Память небытия (страница 2)
Хорошо сказано. Дворцовые словесные перепалки всегда утомляли Горация, по нраву ему был их обычный с начальником диалог. Есть отчет и есть итог. Без пустой болтовни. Но скрипящий жилет следовало осадить, как и всю эту нелепую компанию.

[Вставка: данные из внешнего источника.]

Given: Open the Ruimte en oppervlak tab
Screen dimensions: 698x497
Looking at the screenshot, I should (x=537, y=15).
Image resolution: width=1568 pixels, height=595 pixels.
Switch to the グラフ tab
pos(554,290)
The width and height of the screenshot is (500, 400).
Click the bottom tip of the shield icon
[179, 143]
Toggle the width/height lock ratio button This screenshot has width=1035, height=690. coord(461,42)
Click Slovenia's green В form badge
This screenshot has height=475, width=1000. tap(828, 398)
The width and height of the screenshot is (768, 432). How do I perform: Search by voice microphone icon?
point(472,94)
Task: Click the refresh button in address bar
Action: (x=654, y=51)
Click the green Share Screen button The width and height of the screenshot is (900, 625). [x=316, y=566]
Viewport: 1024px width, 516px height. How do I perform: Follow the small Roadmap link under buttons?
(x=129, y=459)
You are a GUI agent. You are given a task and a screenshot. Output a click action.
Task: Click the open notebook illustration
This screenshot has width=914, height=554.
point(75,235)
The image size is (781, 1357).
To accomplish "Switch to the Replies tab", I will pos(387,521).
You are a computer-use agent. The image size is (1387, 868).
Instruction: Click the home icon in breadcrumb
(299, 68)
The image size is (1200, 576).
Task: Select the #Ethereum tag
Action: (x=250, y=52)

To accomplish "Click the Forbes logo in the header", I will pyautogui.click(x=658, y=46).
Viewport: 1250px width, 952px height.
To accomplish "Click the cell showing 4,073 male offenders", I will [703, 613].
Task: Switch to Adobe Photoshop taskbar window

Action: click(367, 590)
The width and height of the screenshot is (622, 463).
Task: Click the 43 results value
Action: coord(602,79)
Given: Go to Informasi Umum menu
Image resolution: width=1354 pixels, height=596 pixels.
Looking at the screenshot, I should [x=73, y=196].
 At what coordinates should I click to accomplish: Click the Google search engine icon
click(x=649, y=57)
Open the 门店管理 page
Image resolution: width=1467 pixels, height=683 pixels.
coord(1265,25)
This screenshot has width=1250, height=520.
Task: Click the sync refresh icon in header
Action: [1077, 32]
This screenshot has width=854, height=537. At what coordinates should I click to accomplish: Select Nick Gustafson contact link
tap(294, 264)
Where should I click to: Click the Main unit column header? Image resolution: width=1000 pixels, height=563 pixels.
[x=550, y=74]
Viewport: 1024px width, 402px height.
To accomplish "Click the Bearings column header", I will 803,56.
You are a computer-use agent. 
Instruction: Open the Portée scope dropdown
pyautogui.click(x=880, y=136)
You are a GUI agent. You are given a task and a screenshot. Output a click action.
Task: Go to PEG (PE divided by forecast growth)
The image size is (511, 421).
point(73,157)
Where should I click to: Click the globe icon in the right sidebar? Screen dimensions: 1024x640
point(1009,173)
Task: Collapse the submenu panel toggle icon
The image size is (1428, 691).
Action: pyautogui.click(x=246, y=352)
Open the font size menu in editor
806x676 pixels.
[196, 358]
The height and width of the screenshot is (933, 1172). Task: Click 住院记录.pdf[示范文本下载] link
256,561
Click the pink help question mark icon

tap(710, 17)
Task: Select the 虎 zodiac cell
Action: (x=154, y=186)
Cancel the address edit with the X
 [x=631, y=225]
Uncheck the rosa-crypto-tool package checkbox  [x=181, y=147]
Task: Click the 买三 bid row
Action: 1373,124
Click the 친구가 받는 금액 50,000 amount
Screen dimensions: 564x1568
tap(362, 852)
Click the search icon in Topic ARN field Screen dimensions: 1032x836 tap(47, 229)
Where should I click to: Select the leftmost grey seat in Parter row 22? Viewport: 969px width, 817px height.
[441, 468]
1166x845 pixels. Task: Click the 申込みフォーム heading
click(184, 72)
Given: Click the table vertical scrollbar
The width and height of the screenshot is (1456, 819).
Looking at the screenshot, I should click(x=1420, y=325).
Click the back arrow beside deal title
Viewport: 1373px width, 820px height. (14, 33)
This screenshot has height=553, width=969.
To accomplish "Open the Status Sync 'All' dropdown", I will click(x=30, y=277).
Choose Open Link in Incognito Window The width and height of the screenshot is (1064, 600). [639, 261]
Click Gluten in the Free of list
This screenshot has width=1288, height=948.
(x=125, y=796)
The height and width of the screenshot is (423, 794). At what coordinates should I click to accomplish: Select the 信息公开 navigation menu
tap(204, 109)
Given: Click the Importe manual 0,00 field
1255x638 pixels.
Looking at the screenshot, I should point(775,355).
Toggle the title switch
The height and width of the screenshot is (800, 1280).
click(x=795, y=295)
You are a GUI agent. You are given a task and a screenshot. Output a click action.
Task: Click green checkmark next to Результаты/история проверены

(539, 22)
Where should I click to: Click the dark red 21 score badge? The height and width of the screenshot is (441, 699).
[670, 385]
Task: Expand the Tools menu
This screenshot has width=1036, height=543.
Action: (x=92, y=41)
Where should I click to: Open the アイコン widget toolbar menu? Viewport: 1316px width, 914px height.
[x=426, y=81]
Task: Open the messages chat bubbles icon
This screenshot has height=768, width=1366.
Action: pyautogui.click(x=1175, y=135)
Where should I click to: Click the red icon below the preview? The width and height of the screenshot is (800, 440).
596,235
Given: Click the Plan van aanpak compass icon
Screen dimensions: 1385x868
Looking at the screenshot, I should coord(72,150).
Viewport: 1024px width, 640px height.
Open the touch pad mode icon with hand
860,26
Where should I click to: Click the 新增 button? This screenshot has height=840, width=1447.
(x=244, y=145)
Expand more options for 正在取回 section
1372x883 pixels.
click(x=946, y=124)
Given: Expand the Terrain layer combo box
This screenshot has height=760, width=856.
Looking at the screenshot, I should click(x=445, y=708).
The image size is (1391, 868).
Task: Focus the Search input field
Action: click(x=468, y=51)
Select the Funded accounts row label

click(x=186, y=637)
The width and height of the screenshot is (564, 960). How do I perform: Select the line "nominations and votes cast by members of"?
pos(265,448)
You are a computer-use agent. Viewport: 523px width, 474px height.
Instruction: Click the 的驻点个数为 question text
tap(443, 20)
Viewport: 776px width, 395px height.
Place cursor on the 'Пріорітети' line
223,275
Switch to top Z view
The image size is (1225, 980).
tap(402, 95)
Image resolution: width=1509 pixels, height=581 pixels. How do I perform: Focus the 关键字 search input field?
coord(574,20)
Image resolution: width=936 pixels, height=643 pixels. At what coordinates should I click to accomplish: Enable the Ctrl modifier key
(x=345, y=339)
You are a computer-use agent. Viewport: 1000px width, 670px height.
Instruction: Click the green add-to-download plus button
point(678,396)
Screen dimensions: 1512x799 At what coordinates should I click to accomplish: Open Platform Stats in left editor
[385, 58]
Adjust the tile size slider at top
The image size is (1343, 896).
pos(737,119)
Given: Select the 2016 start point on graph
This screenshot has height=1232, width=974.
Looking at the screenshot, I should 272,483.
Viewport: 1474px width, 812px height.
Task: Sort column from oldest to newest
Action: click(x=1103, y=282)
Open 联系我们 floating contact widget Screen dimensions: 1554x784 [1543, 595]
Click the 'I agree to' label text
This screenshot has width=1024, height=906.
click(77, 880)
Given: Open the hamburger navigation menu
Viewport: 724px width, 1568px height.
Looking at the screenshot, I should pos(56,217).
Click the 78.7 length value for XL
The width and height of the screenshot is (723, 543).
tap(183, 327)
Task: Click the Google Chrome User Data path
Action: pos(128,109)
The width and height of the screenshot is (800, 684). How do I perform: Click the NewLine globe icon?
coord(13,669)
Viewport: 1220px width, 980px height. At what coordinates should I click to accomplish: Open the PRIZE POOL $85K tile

Мужчина и юнец переглянулись, Тень даже слегка наклонился вперед, приготовившись ловить ушами информацию. В тот же момент их прервал стук в дверь. На мгновение все замерли, стоящий за дверью тут же нетерпеливо постучал вновь, в этот раз в унисон ему за окном послышался далекий раскат грома. Шрам на верхней губе начальника едва заметно дернулся, Гораций резко поднялся на ноги – оторвать зад от скамьи было приятно. Одним шагом преодолев расстояние до двери, он взялся за облезлую металлическую ручку и распахнул створку.
Глаза пришлось скосить вниз: очередной гость оказался коротышкой, ниже Тени минимум на голову. Маленький, но крепкий – Гораций сразу признал в нем человека, любящего помахать кулаками. Волосы на соломенной макушке топорщились во все стороны, широкое лицо, одно веко полуопущено, нос явно был сломан, и не раз.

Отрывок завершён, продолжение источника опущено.